Son fragmentos de piedra esculpida, endurecida por el paso del tiempo, grabados con el eco de las memorias. Cada hueso es una palabra, una línea escrita en el libro del ser. No solo sostienen el cuerpo, sino también las historias que este cuerpo ha vivido. El cráneo, cúpula que protege los pensamientos y los sueños, es la bóveda donde habita el misterio de la mente; las costillas, protectoras del corazón, envuelven con su rigidez frágil los deseos, los amores, las heridas invisibles.

Los huesos tienen la capacidad de durar mucho más allá de la carne que cubre sus formas. Incluso cuando el resto de nosotros se haya disuelto en la tierra, ellos seguirán ahí, custodiando con su estoicismo el pasado, convirtiéndose en reliquias de lo que alguna vez fue. Si se los contempla desde la distancia del tiempo, adquieren un aura casi sagrada, como si en su blancura perdurara una verdad fundamental. Los huesos, cuando se exhuman, revelan no solo la muerte, sino también la vida: cada fractura cuenta una historia, cada articulación desgastada revela el movimiento, la lucha, el esfuerzo por existir.

Pero no debemos verlos solo como símbolos de la rigidez o la permanencia. A pesar de su apariencia de piedra, los huesos son también flexibles, adaptables.

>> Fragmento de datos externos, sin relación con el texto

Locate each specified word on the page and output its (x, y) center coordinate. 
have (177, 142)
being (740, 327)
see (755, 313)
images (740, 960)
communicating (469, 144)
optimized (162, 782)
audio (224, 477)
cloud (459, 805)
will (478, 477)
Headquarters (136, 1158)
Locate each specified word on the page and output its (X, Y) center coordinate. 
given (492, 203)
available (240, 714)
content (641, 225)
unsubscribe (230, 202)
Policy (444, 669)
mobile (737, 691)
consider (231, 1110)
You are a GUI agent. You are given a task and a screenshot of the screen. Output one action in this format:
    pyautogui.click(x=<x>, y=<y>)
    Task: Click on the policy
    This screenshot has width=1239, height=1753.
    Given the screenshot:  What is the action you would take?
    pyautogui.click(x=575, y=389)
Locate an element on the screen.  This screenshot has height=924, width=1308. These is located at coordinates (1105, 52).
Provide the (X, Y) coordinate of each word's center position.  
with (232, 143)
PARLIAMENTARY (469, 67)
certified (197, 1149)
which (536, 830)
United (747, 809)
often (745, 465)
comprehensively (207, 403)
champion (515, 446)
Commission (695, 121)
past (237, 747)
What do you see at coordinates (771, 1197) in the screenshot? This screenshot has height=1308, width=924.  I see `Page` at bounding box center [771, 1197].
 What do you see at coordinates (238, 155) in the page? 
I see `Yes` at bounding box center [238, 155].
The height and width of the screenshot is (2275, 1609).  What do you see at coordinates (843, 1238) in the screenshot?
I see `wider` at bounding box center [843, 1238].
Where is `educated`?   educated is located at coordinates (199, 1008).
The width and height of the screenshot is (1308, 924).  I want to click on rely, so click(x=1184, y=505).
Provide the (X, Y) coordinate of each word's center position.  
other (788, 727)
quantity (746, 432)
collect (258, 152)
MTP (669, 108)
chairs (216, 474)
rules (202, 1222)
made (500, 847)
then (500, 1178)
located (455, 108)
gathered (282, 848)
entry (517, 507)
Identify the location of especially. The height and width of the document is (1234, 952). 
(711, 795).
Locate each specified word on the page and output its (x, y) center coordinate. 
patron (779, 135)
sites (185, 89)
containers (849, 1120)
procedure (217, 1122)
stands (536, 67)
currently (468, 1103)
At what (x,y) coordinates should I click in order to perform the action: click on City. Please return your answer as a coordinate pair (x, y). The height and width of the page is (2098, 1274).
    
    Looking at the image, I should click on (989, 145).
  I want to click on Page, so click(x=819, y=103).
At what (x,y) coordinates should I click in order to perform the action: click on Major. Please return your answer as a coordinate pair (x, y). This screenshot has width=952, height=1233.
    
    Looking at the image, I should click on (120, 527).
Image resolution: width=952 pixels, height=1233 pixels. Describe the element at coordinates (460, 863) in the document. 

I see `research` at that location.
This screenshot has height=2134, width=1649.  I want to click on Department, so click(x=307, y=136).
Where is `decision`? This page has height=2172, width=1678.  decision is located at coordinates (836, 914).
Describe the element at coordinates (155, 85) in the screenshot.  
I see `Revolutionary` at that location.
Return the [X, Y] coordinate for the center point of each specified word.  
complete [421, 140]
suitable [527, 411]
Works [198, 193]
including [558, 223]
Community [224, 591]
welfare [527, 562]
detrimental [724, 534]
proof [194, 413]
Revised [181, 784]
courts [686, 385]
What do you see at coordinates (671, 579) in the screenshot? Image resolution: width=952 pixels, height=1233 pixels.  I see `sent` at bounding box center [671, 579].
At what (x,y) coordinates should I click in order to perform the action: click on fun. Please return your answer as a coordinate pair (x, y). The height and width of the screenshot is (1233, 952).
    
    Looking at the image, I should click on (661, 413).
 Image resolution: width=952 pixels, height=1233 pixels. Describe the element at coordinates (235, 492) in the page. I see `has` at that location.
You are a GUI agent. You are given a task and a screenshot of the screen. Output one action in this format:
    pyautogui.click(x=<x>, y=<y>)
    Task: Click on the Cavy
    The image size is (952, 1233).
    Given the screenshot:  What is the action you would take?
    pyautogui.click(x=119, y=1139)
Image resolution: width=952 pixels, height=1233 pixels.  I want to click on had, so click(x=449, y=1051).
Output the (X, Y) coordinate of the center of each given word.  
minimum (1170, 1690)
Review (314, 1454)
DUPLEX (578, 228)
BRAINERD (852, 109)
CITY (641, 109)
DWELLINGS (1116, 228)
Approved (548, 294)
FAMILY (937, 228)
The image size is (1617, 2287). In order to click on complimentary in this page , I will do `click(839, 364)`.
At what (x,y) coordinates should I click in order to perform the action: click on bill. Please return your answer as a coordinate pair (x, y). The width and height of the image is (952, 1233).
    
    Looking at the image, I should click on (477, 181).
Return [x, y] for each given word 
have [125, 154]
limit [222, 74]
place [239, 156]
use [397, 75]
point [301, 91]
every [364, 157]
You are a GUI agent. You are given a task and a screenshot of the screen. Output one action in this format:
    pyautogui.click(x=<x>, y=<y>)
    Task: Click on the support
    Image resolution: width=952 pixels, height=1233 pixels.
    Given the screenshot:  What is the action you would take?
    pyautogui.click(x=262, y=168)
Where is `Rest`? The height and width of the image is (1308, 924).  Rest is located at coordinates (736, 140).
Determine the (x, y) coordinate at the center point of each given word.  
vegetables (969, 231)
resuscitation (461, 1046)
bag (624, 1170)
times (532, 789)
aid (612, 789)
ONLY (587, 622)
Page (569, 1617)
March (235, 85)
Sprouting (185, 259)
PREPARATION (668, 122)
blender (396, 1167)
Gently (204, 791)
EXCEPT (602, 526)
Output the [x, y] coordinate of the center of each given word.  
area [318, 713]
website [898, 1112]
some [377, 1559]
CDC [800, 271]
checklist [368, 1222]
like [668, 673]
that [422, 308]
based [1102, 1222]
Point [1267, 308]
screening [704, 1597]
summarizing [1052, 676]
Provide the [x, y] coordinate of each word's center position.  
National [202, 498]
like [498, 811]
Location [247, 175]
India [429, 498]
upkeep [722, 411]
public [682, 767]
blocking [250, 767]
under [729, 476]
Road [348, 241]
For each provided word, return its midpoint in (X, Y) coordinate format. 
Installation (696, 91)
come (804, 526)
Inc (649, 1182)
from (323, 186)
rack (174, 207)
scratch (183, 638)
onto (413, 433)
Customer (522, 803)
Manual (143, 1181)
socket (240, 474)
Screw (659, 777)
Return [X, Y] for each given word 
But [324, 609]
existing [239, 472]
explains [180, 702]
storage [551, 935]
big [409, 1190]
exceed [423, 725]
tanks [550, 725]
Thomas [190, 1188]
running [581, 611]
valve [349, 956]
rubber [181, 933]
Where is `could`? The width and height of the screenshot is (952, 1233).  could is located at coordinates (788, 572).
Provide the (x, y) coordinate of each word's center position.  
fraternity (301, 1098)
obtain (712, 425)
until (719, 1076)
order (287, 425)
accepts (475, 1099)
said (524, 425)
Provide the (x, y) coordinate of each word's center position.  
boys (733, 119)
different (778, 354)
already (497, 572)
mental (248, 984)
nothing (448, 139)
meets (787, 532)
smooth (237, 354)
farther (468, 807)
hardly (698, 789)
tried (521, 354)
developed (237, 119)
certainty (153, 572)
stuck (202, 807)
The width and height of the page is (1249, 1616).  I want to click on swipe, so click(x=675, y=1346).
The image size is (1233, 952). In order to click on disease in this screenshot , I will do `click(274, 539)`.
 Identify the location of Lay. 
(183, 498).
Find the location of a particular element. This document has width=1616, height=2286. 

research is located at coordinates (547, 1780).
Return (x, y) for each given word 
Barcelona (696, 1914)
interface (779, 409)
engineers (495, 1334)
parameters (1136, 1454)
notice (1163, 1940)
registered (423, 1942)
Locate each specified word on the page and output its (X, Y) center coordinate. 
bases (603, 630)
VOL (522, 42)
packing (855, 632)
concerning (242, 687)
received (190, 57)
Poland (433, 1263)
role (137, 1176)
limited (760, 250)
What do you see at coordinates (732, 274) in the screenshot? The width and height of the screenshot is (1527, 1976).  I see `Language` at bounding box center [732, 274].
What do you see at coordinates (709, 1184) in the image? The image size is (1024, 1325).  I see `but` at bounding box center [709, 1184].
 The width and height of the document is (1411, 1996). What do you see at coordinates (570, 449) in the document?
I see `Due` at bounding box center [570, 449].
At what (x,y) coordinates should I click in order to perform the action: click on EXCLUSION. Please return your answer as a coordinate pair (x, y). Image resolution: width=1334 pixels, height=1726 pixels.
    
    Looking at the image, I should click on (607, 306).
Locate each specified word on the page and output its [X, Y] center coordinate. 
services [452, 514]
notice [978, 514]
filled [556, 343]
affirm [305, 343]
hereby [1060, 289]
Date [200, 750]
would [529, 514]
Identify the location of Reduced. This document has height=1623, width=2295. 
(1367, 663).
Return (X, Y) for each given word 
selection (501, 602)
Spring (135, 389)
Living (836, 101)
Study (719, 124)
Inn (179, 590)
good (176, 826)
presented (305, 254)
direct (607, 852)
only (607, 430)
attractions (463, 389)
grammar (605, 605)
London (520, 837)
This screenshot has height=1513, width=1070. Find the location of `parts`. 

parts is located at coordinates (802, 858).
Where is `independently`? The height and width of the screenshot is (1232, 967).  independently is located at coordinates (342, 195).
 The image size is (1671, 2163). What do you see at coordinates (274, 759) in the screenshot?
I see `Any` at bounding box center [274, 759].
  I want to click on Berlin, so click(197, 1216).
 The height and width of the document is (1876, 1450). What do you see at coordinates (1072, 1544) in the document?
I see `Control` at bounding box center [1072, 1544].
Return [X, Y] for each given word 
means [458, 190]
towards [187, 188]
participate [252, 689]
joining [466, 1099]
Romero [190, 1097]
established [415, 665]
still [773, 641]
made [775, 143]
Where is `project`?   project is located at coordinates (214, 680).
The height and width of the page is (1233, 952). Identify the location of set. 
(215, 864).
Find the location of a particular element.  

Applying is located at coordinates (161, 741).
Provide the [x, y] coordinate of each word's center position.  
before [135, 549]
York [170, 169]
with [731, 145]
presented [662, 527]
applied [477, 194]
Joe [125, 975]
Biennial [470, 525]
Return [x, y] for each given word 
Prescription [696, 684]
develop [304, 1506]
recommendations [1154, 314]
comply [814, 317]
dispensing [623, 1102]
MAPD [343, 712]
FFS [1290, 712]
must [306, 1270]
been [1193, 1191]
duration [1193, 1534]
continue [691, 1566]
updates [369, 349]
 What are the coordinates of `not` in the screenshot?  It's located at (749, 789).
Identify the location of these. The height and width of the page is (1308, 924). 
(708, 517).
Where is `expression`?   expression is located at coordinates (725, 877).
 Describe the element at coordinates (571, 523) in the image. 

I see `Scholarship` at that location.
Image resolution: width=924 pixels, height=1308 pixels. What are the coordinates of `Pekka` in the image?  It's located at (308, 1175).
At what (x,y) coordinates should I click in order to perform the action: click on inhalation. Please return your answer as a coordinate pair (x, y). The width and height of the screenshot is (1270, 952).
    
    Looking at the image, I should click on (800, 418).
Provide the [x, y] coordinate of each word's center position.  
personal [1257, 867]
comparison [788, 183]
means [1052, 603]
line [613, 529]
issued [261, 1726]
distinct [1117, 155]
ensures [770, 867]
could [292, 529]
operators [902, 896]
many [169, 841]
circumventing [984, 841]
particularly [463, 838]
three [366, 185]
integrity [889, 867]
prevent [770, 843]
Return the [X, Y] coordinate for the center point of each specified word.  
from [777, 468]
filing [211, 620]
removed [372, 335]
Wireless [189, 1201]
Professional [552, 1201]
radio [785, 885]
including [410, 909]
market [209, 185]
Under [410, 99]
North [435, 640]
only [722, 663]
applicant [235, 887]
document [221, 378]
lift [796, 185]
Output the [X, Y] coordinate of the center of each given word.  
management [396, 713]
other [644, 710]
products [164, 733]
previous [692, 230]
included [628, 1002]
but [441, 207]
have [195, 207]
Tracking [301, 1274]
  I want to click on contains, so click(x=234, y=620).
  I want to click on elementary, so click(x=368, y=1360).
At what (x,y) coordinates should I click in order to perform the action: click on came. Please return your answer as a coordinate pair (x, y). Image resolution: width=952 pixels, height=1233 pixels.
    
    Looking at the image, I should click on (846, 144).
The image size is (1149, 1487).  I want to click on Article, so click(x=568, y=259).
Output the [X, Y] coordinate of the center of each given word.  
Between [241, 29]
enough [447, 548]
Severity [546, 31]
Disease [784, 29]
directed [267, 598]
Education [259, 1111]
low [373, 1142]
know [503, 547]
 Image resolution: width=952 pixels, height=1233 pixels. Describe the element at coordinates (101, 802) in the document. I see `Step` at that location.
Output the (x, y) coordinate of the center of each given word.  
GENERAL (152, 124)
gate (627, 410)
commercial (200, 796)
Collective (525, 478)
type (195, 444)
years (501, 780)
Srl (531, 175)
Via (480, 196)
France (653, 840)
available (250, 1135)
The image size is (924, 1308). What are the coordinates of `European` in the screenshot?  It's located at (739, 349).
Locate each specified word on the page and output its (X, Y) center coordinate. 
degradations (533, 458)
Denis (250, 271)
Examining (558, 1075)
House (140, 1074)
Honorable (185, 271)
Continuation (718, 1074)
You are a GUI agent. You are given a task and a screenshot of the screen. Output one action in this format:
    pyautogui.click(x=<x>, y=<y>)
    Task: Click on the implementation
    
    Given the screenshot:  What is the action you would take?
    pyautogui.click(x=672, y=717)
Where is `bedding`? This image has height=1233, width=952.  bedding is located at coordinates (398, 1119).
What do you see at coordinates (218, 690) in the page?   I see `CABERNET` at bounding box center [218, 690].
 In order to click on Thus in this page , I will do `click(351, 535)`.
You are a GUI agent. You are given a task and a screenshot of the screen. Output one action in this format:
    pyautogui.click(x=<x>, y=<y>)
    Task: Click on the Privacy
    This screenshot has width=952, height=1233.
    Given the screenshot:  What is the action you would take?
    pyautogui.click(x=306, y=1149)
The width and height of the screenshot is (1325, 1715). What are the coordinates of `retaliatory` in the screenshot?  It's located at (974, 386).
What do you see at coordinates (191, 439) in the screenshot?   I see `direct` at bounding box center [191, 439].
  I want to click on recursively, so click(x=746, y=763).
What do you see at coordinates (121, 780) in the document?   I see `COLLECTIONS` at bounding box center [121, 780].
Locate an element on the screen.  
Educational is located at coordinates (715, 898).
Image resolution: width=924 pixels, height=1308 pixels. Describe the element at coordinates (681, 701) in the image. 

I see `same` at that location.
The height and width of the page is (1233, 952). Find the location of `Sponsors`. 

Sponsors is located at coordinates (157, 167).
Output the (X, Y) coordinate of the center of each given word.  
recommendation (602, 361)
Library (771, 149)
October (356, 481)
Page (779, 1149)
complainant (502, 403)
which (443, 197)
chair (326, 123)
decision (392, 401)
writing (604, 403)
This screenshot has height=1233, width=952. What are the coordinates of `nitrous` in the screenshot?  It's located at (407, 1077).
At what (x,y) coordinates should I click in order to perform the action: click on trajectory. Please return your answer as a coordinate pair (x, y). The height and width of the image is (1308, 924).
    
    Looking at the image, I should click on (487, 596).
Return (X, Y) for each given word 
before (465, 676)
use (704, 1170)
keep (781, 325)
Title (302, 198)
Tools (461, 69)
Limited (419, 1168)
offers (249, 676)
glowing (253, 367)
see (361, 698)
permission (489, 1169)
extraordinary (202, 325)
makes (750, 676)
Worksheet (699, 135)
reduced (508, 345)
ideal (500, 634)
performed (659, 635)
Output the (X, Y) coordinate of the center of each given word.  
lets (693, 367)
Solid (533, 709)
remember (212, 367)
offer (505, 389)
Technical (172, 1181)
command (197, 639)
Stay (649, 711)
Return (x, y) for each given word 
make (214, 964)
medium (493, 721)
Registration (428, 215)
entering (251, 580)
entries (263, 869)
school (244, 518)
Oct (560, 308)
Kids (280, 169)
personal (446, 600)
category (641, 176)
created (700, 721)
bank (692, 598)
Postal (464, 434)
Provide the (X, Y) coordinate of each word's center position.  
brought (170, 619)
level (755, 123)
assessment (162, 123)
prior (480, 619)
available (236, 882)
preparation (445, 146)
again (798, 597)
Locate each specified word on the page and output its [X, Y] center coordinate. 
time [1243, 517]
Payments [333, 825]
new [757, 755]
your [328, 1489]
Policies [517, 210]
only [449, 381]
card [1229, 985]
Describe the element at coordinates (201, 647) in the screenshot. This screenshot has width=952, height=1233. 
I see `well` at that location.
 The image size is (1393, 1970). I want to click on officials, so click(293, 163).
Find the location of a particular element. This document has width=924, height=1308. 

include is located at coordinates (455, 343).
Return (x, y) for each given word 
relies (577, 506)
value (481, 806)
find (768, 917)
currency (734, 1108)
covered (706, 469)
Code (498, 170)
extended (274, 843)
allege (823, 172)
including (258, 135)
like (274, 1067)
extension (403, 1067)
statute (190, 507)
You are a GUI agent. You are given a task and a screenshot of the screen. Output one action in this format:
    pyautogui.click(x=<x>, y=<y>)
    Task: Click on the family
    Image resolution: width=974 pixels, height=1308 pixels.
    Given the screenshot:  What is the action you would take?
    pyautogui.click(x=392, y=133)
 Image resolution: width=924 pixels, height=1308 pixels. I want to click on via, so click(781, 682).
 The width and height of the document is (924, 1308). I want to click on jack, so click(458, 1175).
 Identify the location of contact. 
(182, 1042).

Ceden ante la presión, se fracturan para sanar, se deforman para acomodarse al cambio. En esta contradicción —su dureza y su capacidad de ceder— los huesos nos enseñan algo sobre la naturaleza humana: el recuerdo puede ser inquebrantable, pero también debe saber transformarse, volverse fluido, para no quedar atrapado en el pasado.

Y si pensamos en los huesos en términos más poéticos, podríamos verlos como una metáfora del mapa de nuestra vida. Cada hueso es una encrucijada, un sendero que hemos recorrido o que nos queda por andar. Las falanges de nuestras manos son los dedos que han tocado el mundo, que han acariciado la piel del ser amado, que han sostenido con firmeza y que se han soltado cuando el adiós fue inevitable. Las vértebras, una a una, son los escalones que subimos en cada día, sosteniendo el peso del cuerpo y el alma, manteniéndonos erguidos en medio de la tormenta.

Hay una belleza austera en los huesos. No necesitan adornos, no buscan la atención. Son los héroes anónimos de la existencia, trabajando en silencio para sostenernos, para darnos forma. Y aunque a menudo se asocian con la muerte —con la visión del esqueleto desnudo, con la danza macabra que todos eventualmente bailaremos—, los huesos, en su esencia más pura, son un recordatorio de la vida que llevamos, de las marcas que dejamos. No son meros restos; son los custodios de lo que alguna vez fuimos, fragmentos de nuestra permanencia en este mundo.

En ellos resuena la eternidad y el olvido. Porque al final, los huesos no desaparecen del todo; siguen ahí, invisibles, ocultos bajo la tierra o bajo el peso de los siglos. Y aún en su silencio, nos cuentan la historia más antigua de todas: la de nuestro paso por este extraño y hermoso mundo.